## Records provided
:::::

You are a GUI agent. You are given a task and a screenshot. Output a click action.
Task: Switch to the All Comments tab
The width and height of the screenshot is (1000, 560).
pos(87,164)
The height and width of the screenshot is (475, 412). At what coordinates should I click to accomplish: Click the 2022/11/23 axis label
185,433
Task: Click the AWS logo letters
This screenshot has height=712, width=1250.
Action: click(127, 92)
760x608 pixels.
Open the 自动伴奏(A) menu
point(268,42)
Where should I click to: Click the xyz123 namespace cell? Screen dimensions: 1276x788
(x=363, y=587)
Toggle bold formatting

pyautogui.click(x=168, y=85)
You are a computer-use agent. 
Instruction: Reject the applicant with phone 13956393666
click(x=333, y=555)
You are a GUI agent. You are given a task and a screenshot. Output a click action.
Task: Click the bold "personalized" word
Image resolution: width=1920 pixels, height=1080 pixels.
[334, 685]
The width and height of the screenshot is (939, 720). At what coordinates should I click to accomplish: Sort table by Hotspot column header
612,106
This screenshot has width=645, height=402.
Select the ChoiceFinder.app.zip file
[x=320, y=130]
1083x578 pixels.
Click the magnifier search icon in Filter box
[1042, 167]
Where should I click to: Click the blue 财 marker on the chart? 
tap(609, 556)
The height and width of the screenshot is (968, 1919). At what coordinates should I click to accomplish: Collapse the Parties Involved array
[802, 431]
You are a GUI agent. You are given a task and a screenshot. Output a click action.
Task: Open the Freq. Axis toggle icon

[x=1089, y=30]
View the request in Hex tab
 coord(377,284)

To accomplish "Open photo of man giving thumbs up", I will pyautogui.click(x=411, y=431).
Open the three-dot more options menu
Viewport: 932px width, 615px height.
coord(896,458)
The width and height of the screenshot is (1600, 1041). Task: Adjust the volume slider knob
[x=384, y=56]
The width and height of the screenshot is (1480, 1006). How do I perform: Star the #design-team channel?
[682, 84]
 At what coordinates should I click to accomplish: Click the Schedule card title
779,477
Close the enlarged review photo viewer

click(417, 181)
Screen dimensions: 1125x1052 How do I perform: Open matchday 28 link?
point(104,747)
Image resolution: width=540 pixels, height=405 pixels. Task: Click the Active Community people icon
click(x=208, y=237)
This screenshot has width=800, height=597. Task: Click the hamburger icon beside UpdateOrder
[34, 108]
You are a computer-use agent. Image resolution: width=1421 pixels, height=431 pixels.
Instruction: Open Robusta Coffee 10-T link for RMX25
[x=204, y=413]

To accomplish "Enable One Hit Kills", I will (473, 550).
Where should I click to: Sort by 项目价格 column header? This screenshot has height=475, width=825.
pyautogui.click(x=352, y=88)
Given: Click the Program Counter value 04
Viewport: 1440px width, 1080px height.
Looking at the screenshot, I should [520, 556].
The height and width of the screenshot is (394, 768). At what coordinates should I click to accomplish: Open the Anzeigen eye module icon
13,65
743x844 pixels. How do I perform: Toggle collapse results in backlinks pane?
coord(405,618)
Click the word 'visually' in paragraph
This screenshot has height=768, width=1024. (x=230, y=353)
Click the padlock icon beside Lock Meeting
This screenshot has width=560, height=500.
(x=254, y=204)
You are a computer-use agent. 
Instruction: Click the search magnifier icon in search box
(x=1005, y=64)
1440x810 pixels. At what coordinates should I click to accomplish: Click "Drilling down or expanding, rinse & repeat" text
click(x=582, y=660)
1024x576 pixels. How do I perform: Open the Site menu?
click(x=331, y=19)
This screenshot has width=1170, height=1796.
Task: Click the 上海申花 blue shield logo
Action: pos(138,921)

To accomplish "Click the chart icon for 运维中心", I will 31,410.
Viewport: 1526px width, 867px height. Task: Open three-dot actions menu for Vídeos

:::::

## What to work on
Every line of the material should be transcribed without alteration.

## Answer to this problem
You are a GUI agent. You are given a task and a screenshot. Output a click action.
Task: Switch to the All Comments tab
The width and height of the screenshot is (1000, 560).
pos(87,164)
The height and width of the screenshot is (475, 412). At what coordinates should I click to accomplish: Click the 2022/11/23 axis label
185,433
Task: Click the AWS logo letters
This screenshot has height=712, width=1250.
Action: click(127, 92)
760x608 pixels.
Open the 自动伴奏(A) menu
point(268,42)
Where should I click to: Click the xyz123 namespace cell? Screen dimensions: 1276x788
(x=363, y=587)
Toggle bold formatting

pyautogui.click(x=168, y=85)
You are a computer-use agent. 
Instruction: Reject the applicant with phone 13956393666
click(x=333, y=555)
You are a GUI agent. You are given a task and a screenshot. Output a click action.
Task: Click the bold "personalized" word
Image resolution: width=1920 pixels, height=1080 pixels.
[334, 685]
The width and height of the screenshot is (939, 720). At what coordinates should I click to accomplish: Sort table by Hotspot column header
612,106
This screenshot has width=645, height=402.
Select the ChoiceFinder.app.zip file
[x=320, y=130]
1083x578 pixels.
Click the magnifier search icon in Filter box
[1042, 167]
Where should I click to: Click the blue 财 marker on the chart? 
tap(609, 556)
The height and width of the screenshot is (968, 1919). At what coordinates should I click to accomplish: Collapse the Parties Involved array
[802, 431]
You are a GUI agent. You are given a task and a screenshot. Output a click action.
Task: Open the Freq. Axis toggle icon

[x=1089, y=30]
View the request in Hex tab
 coord(377,284)

To accomplish "Open photo of man giving thumbs up", I will pyautogui.click(x=411, y=431).
Open the three-dot more options menu
Viewport: 932px width, 615px height.
coord(896,458)
The width and height of the screenshot is (1600, 1041). Task: Adjust the volume slider knob
[x=384, y=56]
The width and height of the screenshot is (1480, 1006). How do I perform: Star the #design-team channel?
[682, 84]
 At what coordinates should I click to accomplish: Click the Schedule card title
779,477
Close the enlarged review photo viewer

click(417, 181)
Screen dimensions: 1125x1052 How do I perform: Open matchday 28 link?
point(104,747)
Image resolution: width=540 pixels, height=405 pixels. Task: Click the Active Community people icon
click(x=208, y=237)
This screenshot has width=800, height=597. Task: Click the hamburger icon beside UpdateOrder
[34, 108]
You are a computer-use agent. Image resolution: width=1421 pixels, height=431 pixels.
Instruction: Open Robusta Coffee 10-T link for RMX25
[x=204, y=413]

To accomplish "Enable One Hit Kills", I will (473, 550).
Where should I click to: Sort by 项目价格 column header? This screenshot has height=475, width=825.
pyautogui.click(x=352, y=88)
Given: Click the Program Counter value 04
Viewport: 1440px width, 1080px height.
Looking at the screenshot, I should [520, 556].
The height and width of the screenshot is (394, 768). At what coordinates should I click to accomplish: Open the Anzeigen eye module icon
13,65
743x844 pixels. How do I perform: Toggle collapse results in backlinks pane?
coord(405,618)
Click the word 'visually' in paragraph
This screenshot has height=768, width=1024. (x=230, y=353)
Click the padlock icon beside Lock Meeting
This screenshot has width=560, height=500.
(x=254, y=204)
You are a computer-use agent. 
Instruction: Click the search magnifier icon in search box
(x=1005, y=64)
1440x810 pixels. At what coordinates should I click to accomplish: Click "Drilling down or expanding, rinse & repeat" text
click(x=582, y=660)
1024x576 pixels. How do I perform: Open the Site menu?
click(x=331, y=19)
This screenshot has width=1170, height=1796.
Task: Click the 上海申花 blue shield logo
Action: pos(138,921)

To accomplish "Click the chart icon for 运维中心", I will 31,410.
Viewport: 1526px width, 867px height. Task: Open three-dot actions menu for Vídeos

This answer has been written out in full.